Text segment:
>>>>

Washington, D.C. – Today, the House passed a bill to provide a much-needed fix to help non-profits offset the costs of unemployment benefits for their workers.
Upon House passage, Rep. Kevin Brady (R-TX), the top Republican on the House Ways and Means Committee, released the following statement:
“I am glad to see the House pass this fix to help our churches and non-profit organizations. Congress acted with unprecedented speed to help our workers weather the storm that the COVID-19 pandemic presented, and today’s vote ensures that our non-profit organizations can continue to focus on serving our communities while paying their workers. I am eager to continue working on a bipartisan basis to ensure our workers can get back to their jobs.”
This provision was included Rep. Brady’s Reopening America by Supporting Workers and Businesses Act of 2020 (H.R. 7066). The Senate passed the measure last week and it is expected to be signed into law.
The CARES Act provided additional relief for reimbursable employers, such as non-profits and state and local governments, to help offset the costs of unemployment benefits by 50%. Non-profits are a crucial part of our social safety net and provide critical supports to low-income families. Many are now facing challenges reopening.
Department of Labor guidance required states to collect 100% of the amount owed by reimbursable employers up front. This clarifies that non-profits do not have to pay the full amount and then wait for the 50% reimbursement. The bill will relieve unnecessary financial burden on non-profits who were forced to lay off workers during the pandemic.
- Nonprofit organizations, state and local governments, and federally recognized Indian Tribes generally have the option of operating as “reimbursing employers” under state unemployment insurance (UI) systems, meaning that they make payments in lieu of contributions to finance benefits attributable to them. Most states periodically bill reimbursing employers for benefits paid out to their former employees. In turn, employers who opt for this payment method are not obligated to pay unemployment insurance payroll taxes.

<<<<

Excerpted records:

>>>>

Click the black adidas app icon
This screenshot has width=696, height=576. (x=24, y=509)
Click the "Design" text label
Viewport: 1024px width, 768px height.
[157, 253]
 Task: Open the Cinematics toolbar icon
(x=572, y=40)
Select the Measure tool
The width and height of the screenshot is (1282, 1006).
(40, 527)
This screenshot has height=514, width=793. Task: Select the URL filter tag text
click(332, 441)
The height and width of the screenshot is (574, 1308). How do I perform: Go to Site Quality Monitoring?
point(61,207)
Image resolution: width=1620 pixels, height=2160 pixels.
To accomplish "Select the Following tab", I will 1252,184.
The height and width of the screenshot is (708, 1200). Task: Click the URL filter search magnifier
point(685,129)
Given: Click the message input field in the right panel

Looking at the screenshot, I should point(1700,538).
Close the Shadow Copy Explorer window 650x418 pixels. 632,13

<<<<

Required work:
• a. List every type of entity that, according to the press release on the non-profit unemployment fix, generally has the option of operating as a "reimbursing employer" under state unemployment insurance systems.
• b. In the press release on the non-profit unemployment fix, which committee is Rep. Kevin Brady the top Republican on?
• c. Write the next part of the press release on the non-profit unemployment fix, beginning after its final sentence.
The records have no connection to the press release.

Answers by item number:
• a.
- Nonprofit organizations
- State and local governments
- Federally recognized Indian Tribes

• b. The House Ways and Means Committee.

• c.
- 2103 of the CARES Act was intended to provide emergency relief to reimbursing employers by federally financing 50% of the UI obligations for these employers for the period beginning March 13 and ending December 31. However, as interpreted by the Department of Labor in guidance issued on April 27, reimbursing employers “must pay their bill in full” before they can receive reimbursement for one-half of their obligation. For many employers, the requirement to pay 100% of the UI bill before securing relief exacerbates the financial impact of historically high claims triggered by the pandemic.
- This legislation would enable states to provide the CARES Act’s 50% emergency relief to reimbursing employers without requiring these nonprofits or other entities to pay their full bill first. While the net cost to the employer and the federal government would remain the same. For states that have already begun administering Sec. 2103 relief under current law requirements, the legislation includes an explicit safe harbor for claim weeks prior to the date of enactment.